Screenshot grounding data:
▼

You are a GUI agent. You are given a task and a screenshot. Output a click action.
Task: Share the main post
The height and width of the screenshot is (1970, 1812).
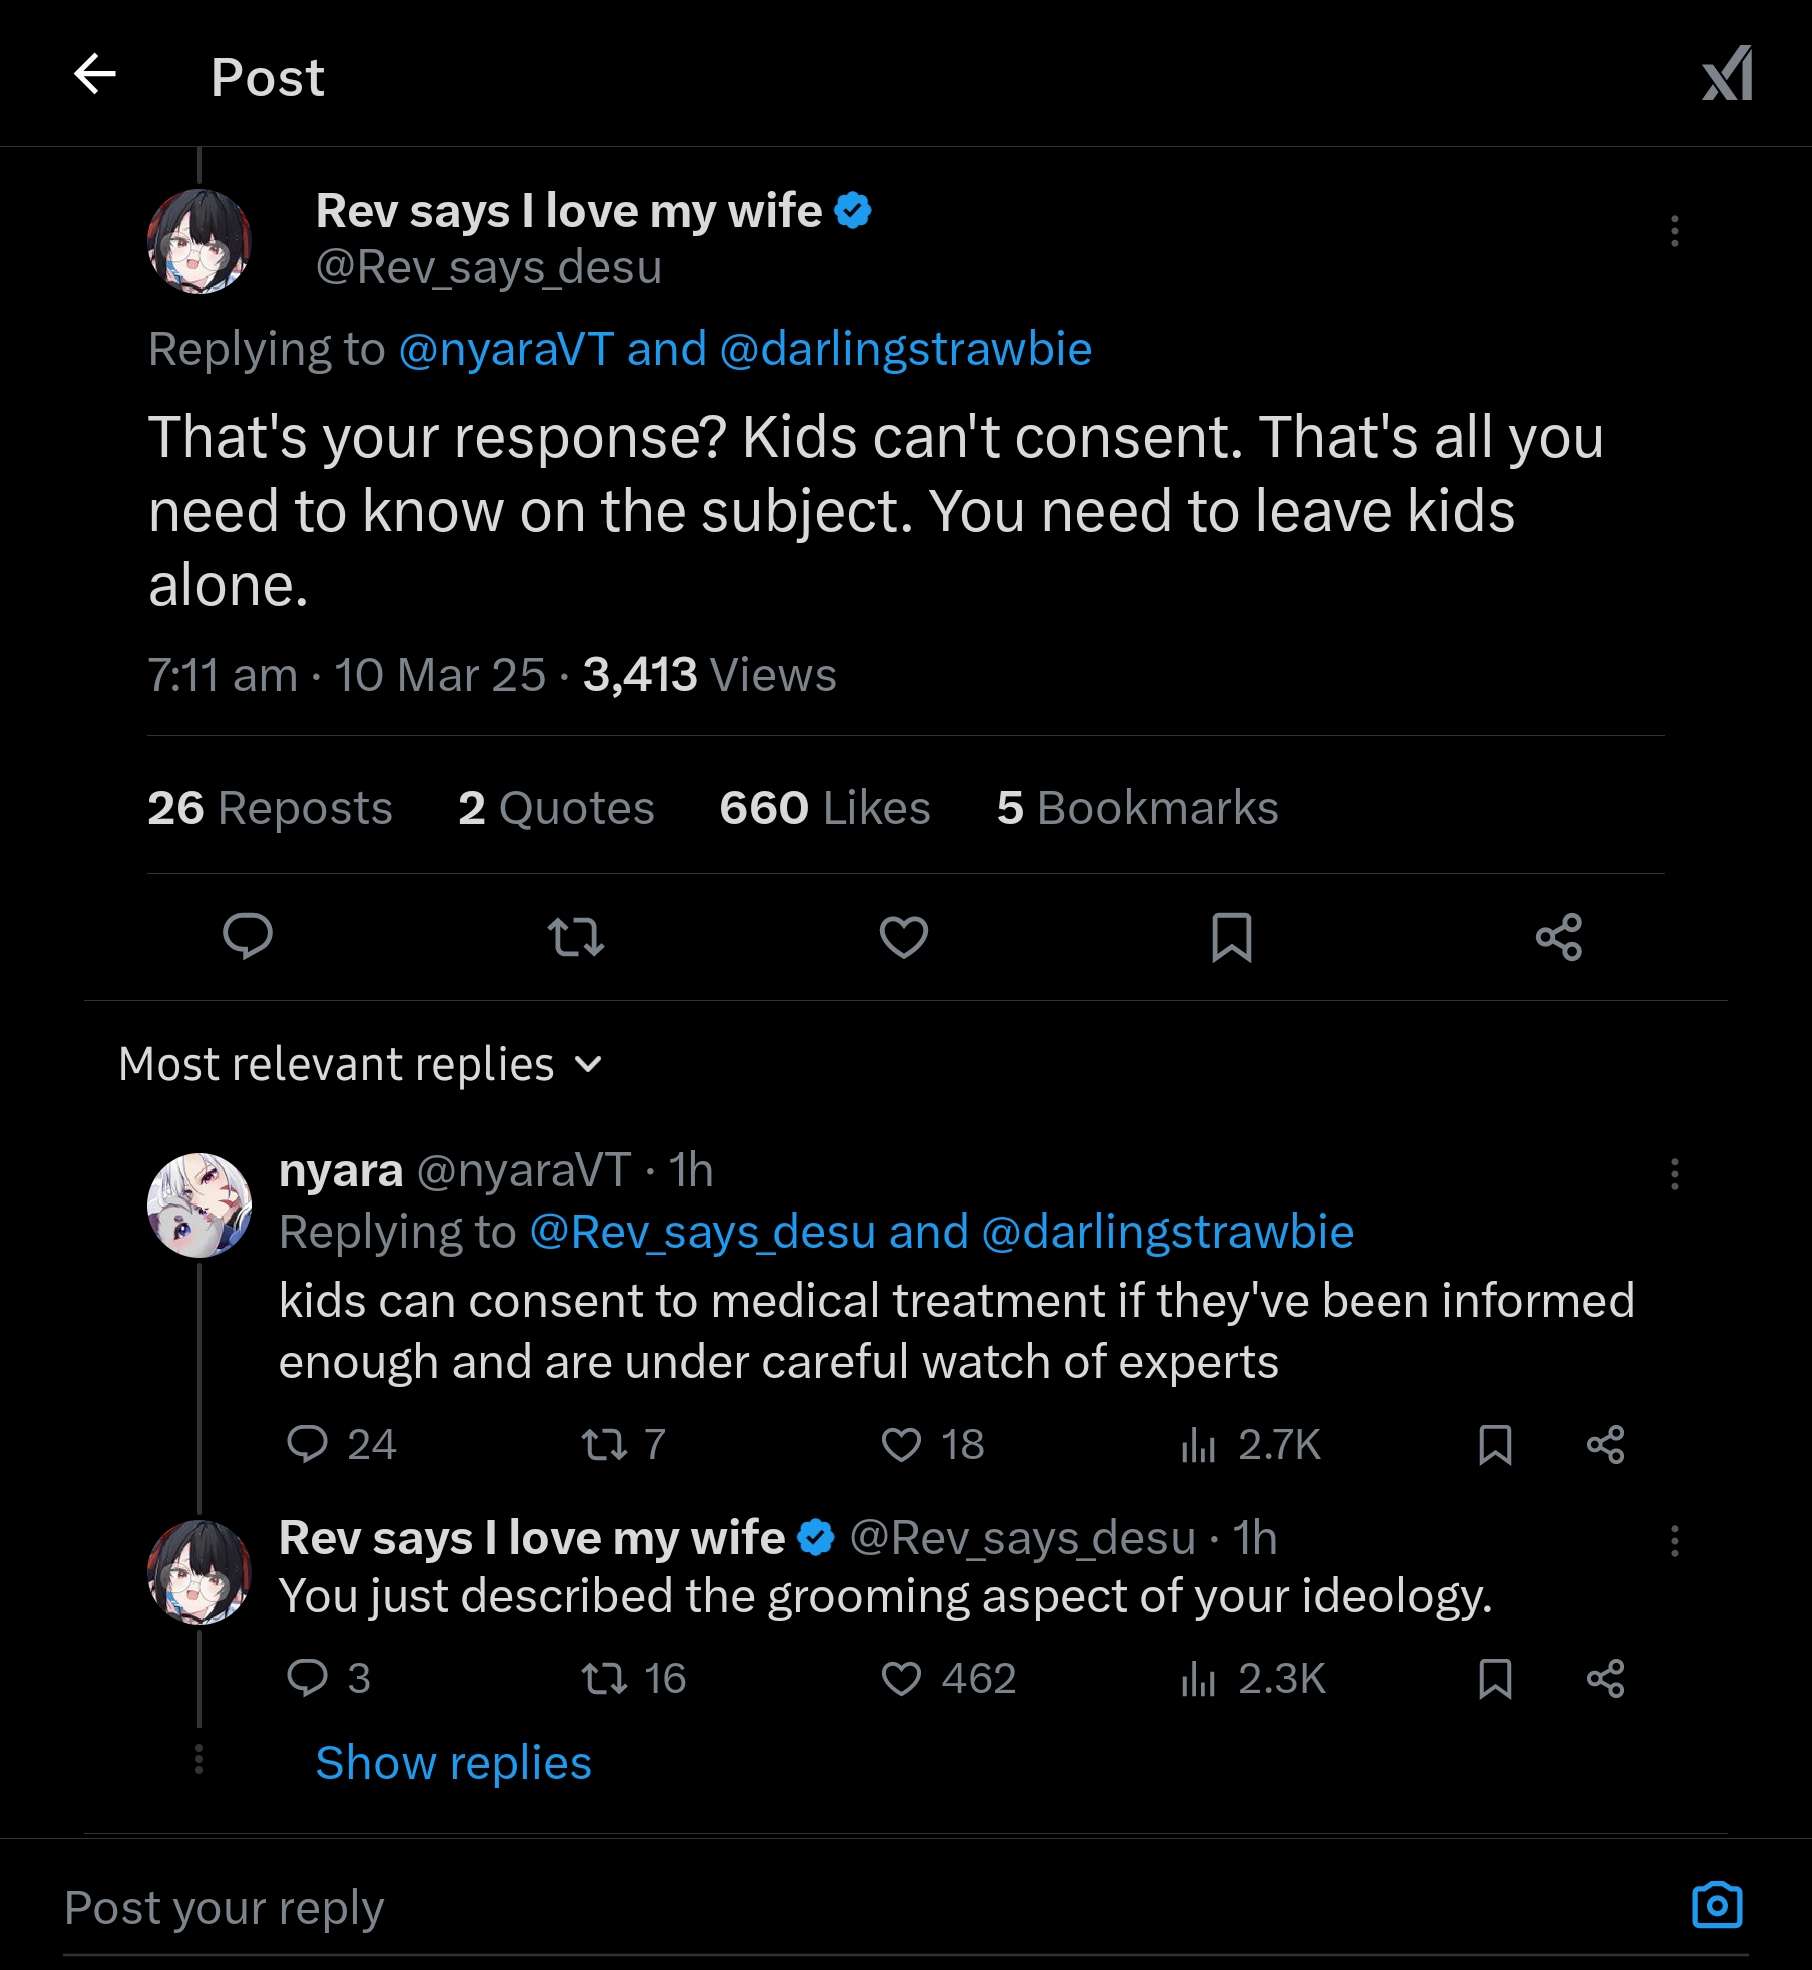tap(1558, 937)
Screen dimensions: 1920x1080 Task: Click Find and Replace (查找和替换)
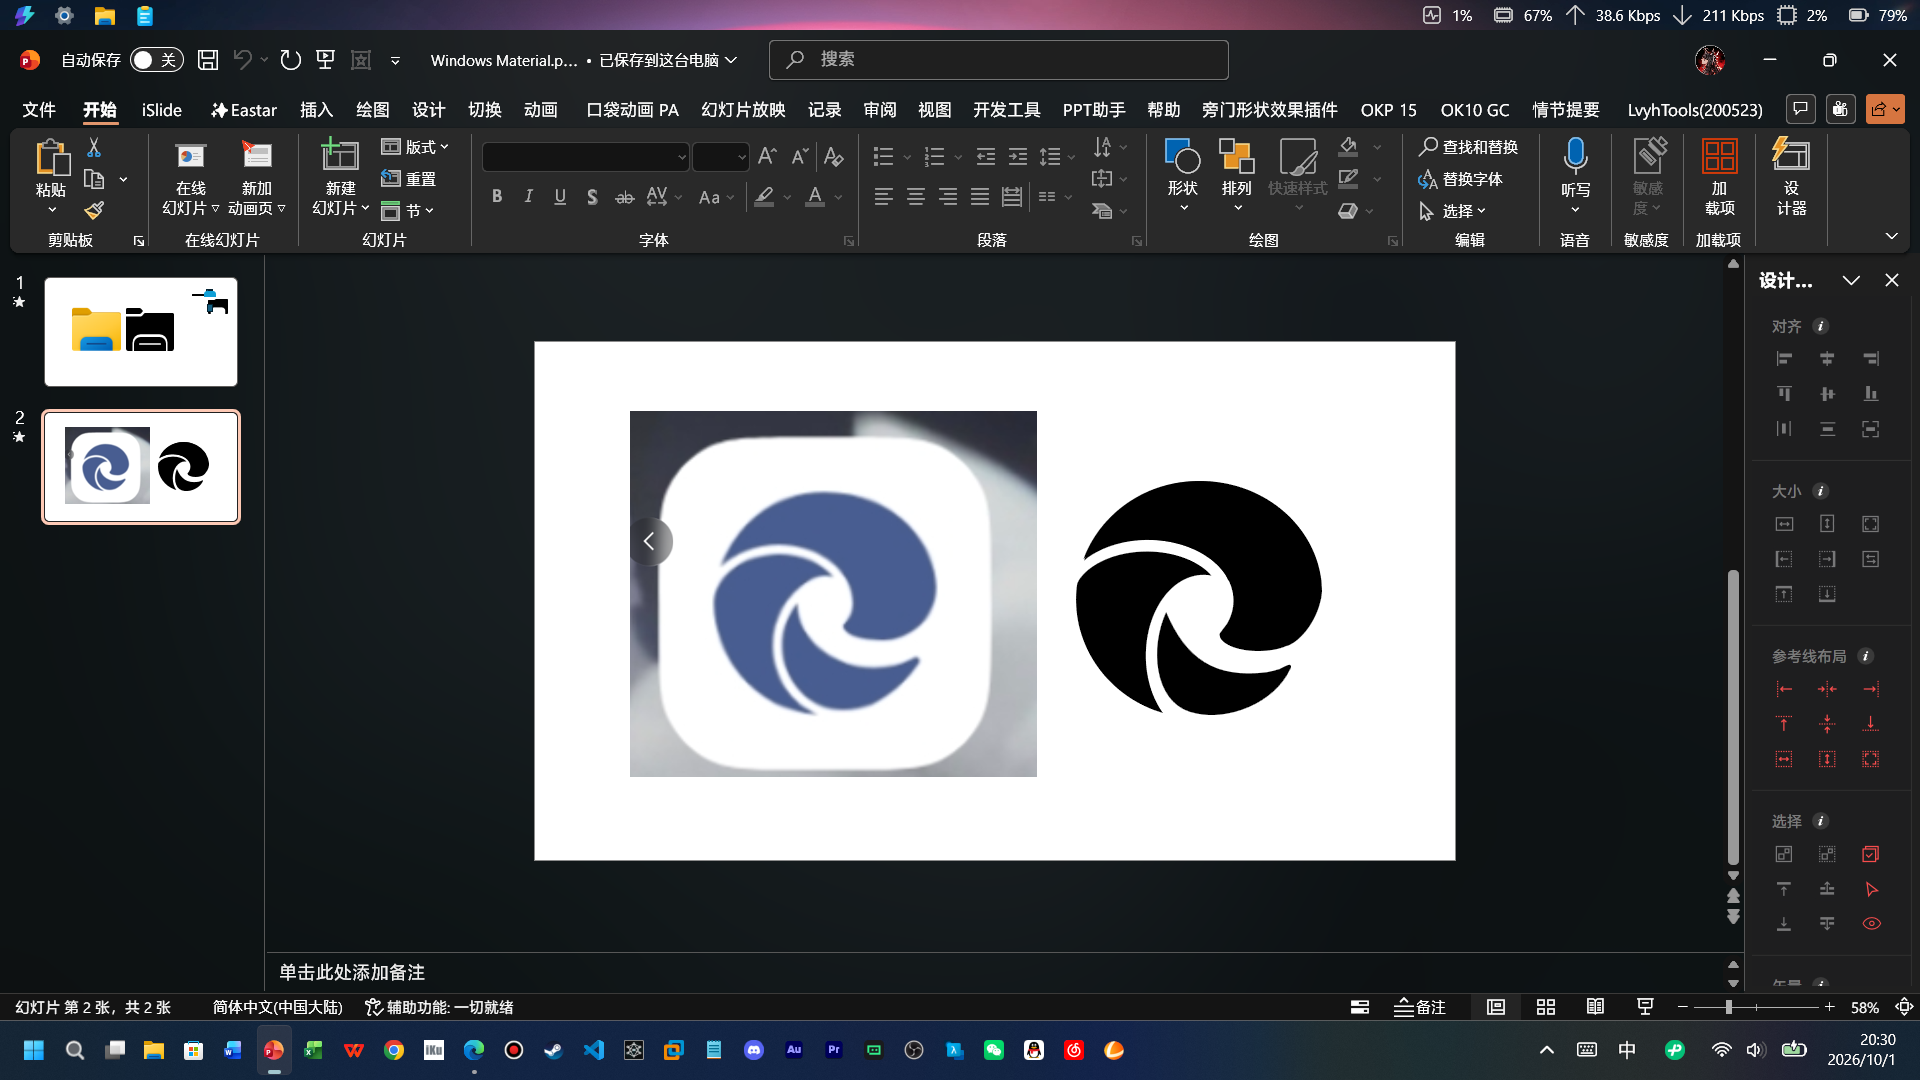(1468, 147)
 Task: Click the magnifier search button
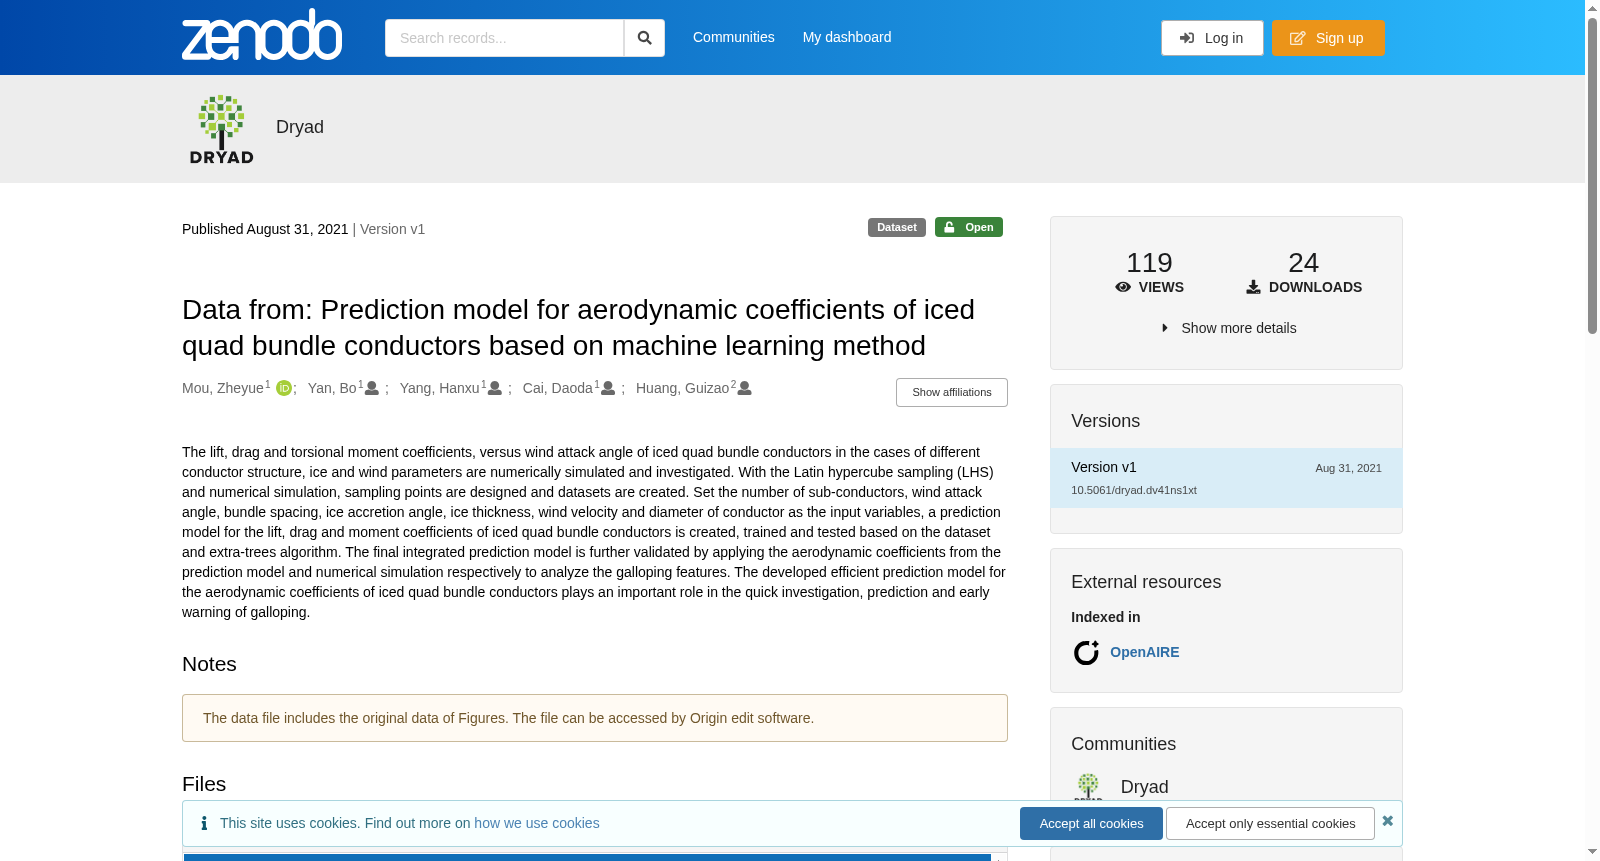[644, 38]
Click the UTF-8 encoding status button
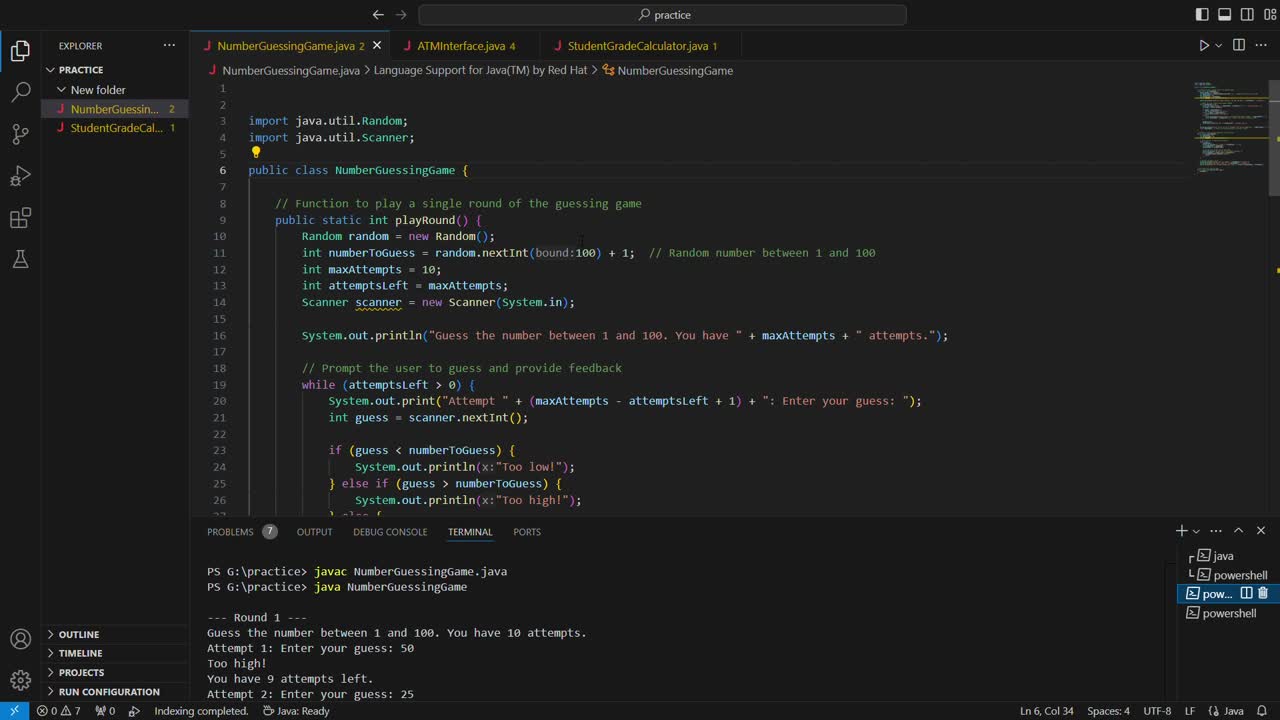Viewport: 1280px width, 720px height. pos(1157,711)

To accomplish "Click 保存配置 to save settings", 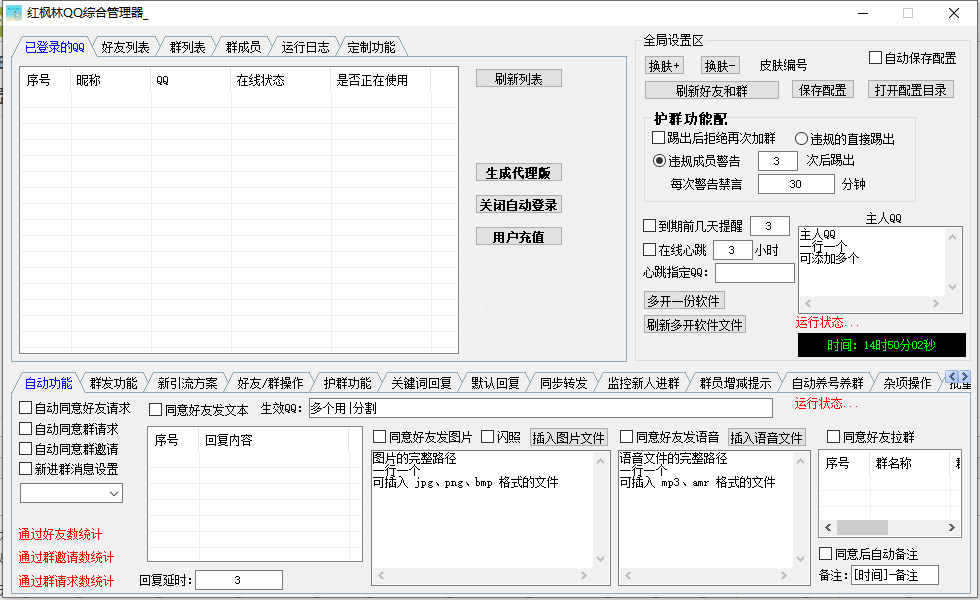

▲

■ TASK TO CARRY OUT
Make an exact copy of all entries above, dropping the images.

■ SOLUTION TO THE EXERCISE
You are a GUI agent. You are given a task and a screenshot. Output a click action.
Task: Share the main post
The height and width of the screenshot is (1970, 1812).
tap(1558, 937)
Screen dimensions: 1920x1080 Task: Click Find and Replace (查找和替换)
(1468, 147)
 Task: Click the magnifier search button
[644, 38]
Click the UTF-8 encoding status button
Viewport: 1280px width, 720px height. pos(1157,711)

To accomplish "Click 保存配置 to save settings", 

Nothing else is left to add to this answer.